## WHAT THE TASK ASKS
Word for word, reproduce each entry.

========================================================================

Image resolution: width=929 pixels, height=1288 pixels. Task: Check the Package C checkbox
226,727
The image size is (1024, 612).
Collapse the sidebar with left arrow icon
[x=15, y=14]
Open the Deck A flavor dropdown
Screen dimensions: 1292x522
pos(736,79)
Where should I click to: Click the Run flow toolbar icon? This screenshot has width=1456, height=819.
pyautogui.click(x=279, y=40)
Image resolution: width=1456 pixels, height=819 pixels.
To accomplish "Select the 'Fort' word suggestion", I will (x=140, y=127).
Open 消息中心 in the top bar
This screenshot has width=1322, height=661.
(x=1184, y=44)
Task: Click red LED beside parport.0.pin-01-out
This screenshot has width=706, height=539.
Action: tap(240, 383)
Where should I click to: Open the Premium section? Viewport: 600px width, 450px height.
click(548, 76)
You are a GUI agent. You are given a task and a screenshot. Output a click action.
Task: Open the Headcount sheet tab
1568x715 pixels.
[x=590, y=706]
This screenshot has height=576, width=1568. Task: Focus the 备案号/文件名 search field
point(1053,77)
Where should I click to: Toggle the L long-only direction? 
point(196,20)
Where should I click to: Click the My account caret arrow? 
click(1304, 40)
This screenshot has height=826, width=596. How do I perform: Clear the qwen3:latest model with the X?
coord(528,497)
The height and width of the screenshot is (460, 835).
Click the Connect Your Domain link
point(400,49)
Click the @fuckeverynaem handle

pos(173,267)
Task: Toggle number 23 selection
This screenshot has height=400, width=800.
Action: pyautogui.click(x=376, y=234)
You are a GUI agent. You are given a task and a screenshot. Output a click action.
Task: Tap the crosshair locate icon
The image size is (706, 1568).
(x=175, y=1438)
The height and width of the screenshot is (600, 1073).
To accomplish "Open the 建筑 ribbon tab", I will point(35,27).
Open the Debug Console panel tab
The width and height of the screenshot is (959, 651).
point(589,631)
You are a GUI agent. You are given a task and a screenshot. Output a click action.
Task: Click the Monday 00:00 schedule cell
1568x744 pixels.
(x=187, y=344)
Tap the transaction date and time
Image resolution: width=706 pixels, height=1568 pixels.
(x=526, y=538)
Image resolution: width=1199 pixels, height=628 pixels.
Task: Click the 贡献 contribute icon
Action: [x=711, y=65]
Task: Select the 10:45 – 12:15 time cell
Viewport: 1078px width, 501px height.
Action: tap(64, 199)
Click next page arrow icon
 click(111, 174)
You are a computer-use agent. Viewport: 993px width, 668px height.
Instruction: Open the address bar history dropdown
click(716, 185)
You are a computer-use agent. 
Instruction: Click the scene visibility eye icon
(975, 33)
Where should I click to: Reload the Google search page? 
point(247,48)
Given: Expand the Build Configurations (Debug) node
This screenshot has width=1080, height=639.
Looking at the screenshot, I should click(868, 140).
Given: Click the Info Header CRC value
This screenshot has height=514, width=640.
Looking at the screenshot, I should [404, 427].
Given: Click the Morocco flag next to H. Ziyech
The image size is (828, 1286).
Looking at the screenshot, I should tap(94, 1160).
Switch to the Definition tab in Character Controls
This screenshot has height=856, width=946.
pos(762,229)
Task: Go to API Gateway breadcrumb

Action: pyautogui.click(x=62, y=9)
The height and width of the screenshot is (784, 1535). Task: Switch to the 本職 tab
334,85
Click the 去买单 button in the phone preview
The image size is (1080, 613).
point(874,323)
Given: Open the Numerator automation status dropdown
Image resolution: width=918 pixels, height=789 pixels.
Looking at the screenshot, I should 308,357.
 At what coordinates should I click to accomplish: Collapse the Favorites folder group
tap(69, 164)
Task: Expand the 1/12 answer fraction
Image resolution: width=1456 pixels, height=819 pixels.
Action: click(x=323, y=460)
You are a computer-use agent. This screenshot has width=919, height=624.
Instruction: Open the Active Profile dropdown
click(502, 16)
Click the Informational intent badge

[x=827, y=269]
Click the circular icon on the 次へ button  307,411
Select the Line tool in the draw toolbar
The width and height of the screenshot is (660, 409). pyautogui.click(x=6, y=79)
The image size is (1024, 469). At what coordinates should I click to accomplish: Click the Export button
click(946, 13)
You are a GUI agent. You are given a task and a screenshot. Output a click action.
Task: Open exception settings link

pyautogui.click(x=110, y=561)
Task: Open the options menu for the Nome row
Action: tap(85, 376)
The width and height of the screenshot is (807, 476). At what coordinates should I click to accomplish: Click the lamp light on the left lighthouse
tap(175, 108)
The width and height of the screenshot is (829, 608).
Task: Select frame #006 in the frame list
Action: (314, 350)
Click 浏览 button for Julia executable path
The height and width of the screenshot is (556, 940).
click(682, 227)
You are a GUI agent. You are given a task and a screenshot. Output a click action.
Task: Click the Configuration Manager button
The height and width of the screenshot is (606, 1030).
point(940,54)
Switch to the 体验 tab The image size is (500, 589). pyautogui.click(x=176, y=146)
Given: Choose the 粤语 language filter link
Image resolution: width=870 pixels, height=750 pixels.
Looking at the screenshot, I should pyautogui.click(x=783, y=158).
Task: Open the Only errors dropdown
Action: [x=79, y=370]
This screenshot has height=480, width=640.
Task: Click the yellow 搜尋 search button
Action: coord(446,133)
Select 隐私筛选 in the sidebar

========================================================================

## RESPONSE BELOW
Image resolution: width=929 pixels, height=1288 pixels. Task: Check the Package C checkbox
226,727
The image size is (1024, 612).
Collapse the sidebar with left arrow icon
[x=15, y=14]
Open the Deck A flavor dropdown
Screen dimensions: 1292x522
pos(736,79)
Where should I click to: Click the Run flow toolbar icon? This screenshot has width=1456, height=819.
pyautogui.click(x=279, y=40)
Image resolution: width=1456 pixels, height=819 pixels.
To accomplish "Select the 'Fort' word suggestion", I will (x=140, y=127).
Open 消息中心 in the top bar
This screenshot has width=1322, height=661.
(x=1184, y=44)
Task: Click red LED beside parport.0.pin-01-out
This screenshot has width=706, height=539.
Action: tap(240, 383)
Where should I click to: Open the Premium section? Viewport: 600px width, 450px height.
click(548, 76)
You are a GUI agent. You are given a task and a screenshot. Output a click action.
Task: Open the Headcount sheet tab
1568x715 pixels.
[x=590, y=706]
This screenshot has height=576, width=1568. Task: Focus the 备案号/文件名 search field
point(1053,77)
Where should I click to: Toggle the L long-only direction? 
point(196,20)
Where should I click to: Click the My account caret arrow? 
click(1304, 40)
This screenshot has height=826, width=596. How do I perform: Clear the qwen3:latest model with the X?
coord(528,497)
The height and width of the screenshot is (460, 835).
Click the Connect Your Domain link
point(400,49)
Click the @fuckeverynaem handle

pos(173,267)
Task: Toggle number 23 selection
This screenshot has height=400, width=800.
Action: pyautogui.click(x=376, y=234)
You are a GUI agent. You are given a task and a screenshot. Output a click action.
Task: Tap the crosshair locate icon
The image size is (706, 1568).
(x=175, y=1438)
The height and width of the screenshot is (600, 1073).
To accomplish "Open the 建筑 ribbon tab", I will point(35,27).
Open the Debug Console panel tab
The width and height of the screenshot is (959, 651).
point(589,631)
You are a GUI agent. You are given a task and a screenshot. Output a click action.
Task: Click the Monday 00:00 schedule cell
1568x744 pixels.
(x=187, y=344)
Tap the transaction date and time
Image resolution: width=706 pixels, height=1568 pixels.
(x=526, y=538)
Image resolution: width=1199 pixels, height=628 pixels.
Task: Click the 贡献 contribute icon
Action: [x=711, y=65]
Task: Select the 10:45 – 12:15 time cell
Viewport: 1078px width, 501px height.
Action: tap(64, 199)
Click next page arrow icon
 click(111, 174)
You are a computer-use agent. Viewport: 993px width, 668px height.
Instruction: Open the address bar history dropdown
click(716, 185)
You are a computer-use agent. 
Instruction: Click the scene visibility eye icon
(975, 33)
Where should I click to: Reload the Google search page? 
point(247,48)
Given: Expand the Build Configurations (Debug) node
This screenshot has width=1080, height=639.
Looking at the screenshot, I should click(868, 140).
Given: Click the Info Header CRC value
This screenshot has height=514, width=640.
Looking at the screenshot, I should [404, 427].
Given: Click the Morocco flag next to H. Ziyech
The image size is (828, 1286).
Looking at the screenshot, I should tap(94, 1160).
Switch to the Definition tab in Character Controls
This screenshot has height=856, width=946.
pos(762,229)
Task: Go to API Gateway breadcrumb

Action: pyautogui.click(x=62, y=9)
The height and width of the screenshot is (784, 1535). Task: Switch to the 本職 tab
334,85
Click the 去买单 button in the phone preview
The image size is (1080, 613).
point(874,323)
Given: Open the Numerator automation status dropdown
Image resolution: width=918 pixels, height=789 pixels.
Looking at the screenshot, I should 308,357.
 At what coordinates should I click to accomplish: Collapse the Favorites folder group
tap(69, 164)
Task: Expand the 1/12 answer fraction
Image resolution: width=1456 pixels, height=819 pixels.
Action: click(x=323, y=460)
You are a computer-use agent. This screenshot has width=919, height=624.
Instruction: Open the Active Profile dropdown
click(502, 16)
Click the Informational intent badge

[x=827, y=269]
Click the circular icon on the 次へ button  307,411
Select the Line tool in the draw toolbar
The width and height of the screenshot is (660, 409). pyautogui.click(x=6, y=79)
The image size is (1024, 469). At what coordinates should I click to accomplish: Click the Export button
click(946, 13)
You are a GUI agent. You are given a task and a screenshot. Output a click action.
Task: Open exception settings link

pyautogui.click(x=110, y=561)
Task: Open the options menu for the Nome row
Action: tap(85, 376)
The width and height of the screenshot is (807, 476). At what coordinates should I click to accomplish: Click the lamp light on the left lighthouse
tap(175, 108)
The width and height of the screenshot is (829, 608).
Task: Select frame #006 in the frame list
Action: (314, 350)
Click 浏览 button for Julia executable path
The height and width of the screenshot is (556, 940).
click(682, 227)
You are a GUI agent. You are given a task and a screenshot. Output a click action.
Task: Click the Configuration Manager button
The height and width of the screenshot is (606, 1030).
point(940,54)
Switch to the 体验 tab The image size is (500, 589). pyautogui.click(x=176, y=146)
Given: Choose the 粤语 language filter link
Image resolution: width=870 pixels, height=750 pixels.
Looking at the screenshot, I should pyautogui.click(x=783, y=158).
Task: Open the Only errors dropdown
Action: [x=79, y=370]
This screenshot has height=480, width=640.
Task: Click the yellow 搜尋 search button
Action: coord(446,133)
Select 隐私筛选 in the sidebar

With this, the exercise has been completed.